» SOURCE TEXT
====
Regulation of TRP channels: A voltage-lipid connection

B. Nilius; F. Mahieu; Y. Karashima; T. Voets

doi:10.1042/BST0350105

Regulation of TRP channels: A voltage-lipid connection

B. Nilius, F. Mahieu, Y. Karashima, T. Voets

Research output: Contribution to journal › Article › peer-review

52 Citations (Scopus)

Abstract

TRP (transient receptor potential) channels respond to a plethora of stimuli in a fine-tuned manner. We show here that both membrane potential and the level of PI (phosphatidylinositol) phosphates are efficient regulators of TRP channel gating. Recent work has shown that this regulation applies to several members of the TRPV (TRP vanilloid) subfamily (TRPV1 and TRPV5) and the TRPM (TRP melastatin) subfamily (TRPM4/ TRPM5/TRPM7/TRPM8), whereas regulation of members of the TRPC subfamily is still disputed. The mechanism whereby PIP₂ (PI 4,5-bisphosphate) acts on TRPM4, a Ca²⁺- and voltage-activated channel, is shown in detail in this paper: (i) PIP₂ may bind directly to the channel, (ii) PIP₂ induces sensitization to activation by Ca²⁺, and (iii) PIP₂ shifts the voltage dependence towards negative and physiologically more meaningful potentials. A PIP₂-binding pocket seems to comprise a part of the TRP domain and especially pleckstrin homology domains in the C-terminus.
====
» DATA SUPPLIED

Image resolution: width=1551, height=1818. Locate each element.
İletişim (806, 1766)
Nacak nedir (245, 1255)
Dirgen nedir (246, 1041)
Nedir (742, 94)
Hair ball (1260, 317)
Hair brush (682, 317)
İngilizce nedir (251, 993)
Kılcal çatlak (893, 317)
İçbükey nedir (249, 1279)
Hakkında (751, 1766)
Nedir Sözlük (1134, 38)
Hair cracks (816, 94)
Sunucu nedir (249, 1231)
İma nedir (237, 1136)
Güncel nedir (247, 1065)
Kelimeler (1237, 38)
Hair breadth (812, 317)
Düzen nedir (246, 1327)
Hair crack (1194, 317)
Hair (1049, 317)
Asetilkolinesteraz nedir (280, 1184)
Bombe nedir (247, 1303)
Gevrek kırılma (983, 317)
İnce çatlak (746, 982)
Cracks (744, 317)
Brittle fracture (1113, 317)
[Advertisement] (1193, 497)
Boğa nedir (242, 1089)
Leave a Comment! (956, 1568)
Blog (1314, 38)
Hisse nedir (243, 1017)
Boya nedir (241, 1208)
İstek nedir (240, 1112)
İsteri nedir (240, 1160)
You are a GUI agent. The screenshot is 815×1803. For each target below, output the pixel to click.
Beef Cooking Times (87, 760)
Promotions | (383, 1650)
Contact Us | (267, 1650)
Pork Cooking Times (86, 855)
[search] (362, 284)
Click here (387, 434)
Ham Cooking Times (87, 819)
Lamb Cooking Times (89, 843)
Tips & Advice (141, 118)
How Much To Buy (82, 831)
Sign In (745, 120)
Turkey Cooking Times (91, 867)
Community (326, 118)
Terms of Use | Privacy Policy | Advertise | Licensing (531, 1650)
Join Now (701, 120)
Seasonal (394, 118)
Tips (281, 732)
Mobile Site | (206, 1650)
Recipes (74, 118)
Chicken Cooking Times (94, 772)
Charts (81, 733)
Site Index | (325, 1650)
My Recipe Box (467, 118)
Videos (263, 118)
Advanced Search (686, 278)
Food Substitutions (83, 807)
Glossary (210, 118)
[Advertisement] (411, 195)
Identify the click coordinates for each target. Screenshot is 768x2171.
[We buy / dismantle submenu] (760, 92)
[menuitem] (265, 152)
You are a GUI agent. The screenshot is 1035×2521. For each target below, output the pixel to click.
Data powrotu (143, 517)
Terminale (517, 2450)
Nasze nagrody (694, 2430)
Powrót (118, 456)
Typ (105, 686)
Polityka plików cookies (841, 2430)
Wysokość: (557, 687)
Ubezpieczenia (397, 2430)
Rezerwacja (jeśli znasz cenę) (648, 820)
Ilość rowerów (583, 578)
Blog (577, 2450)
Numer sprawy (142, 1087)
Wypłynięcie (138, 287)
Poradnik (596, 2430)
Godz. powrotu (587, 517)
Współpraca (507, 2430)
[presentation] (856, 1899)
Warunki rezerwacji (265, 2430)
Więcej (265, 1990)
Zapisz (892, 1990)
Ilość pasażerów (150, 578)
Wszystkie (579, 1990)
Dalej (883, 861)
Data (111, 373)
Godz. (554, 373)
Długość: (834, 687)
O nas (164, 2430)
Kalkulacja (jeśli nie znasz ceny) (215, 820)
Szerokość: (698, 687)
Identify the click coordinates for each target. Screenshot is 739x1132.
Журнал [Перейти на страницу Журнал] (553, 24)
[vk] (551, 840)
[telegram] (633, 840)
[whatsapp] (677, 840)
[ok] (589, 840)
====
» COMPLETE THE FOLLOWING
a) Using the abstract above the rows, explain in one to three sentences why it matters that PIP₂ shifts the voltage dependence of TRPM4 toward negative potentials.
b) Reproduce the passage of the abstract between "B. Nilius; F." and "52 Citations (Scopus)", inclusive.
c) Answer these questions from the abstract:
(i) Which two members of the TRPV subfamily are named as subject to this regulation?
(ii) For which subfamily is the regulation still disputed?
(iii) What does the PIP₂-binding pocket especially seem to comprise in the C-terminus?

» SOLUTIONS BY TASK
a) The shift moves TRPM4's voltage dependence toward potentials the abstract calls physiologically more meaningful. Together with sensitizing the channel to activation by Ca²⁺, this makes PIP₂ an efficient regulator of TRPM4 gating.

b)
B. Nilius; F. Mahieu; Y. Karashima; T. Voets

doi:10.1042/BST0350105

Regulation of TRP channels: A voltage-lipid connection

B. Nilius, F. Mahieu, Y. Karashima, T. Voets

Research output: Contribution to journal › Article › peer-review

52 Citations (Scopus)

c)
(i) TRPV1 and TRPV5.
(ii) The TRPC subfamily.
(iii) Pleckstrin homology domains.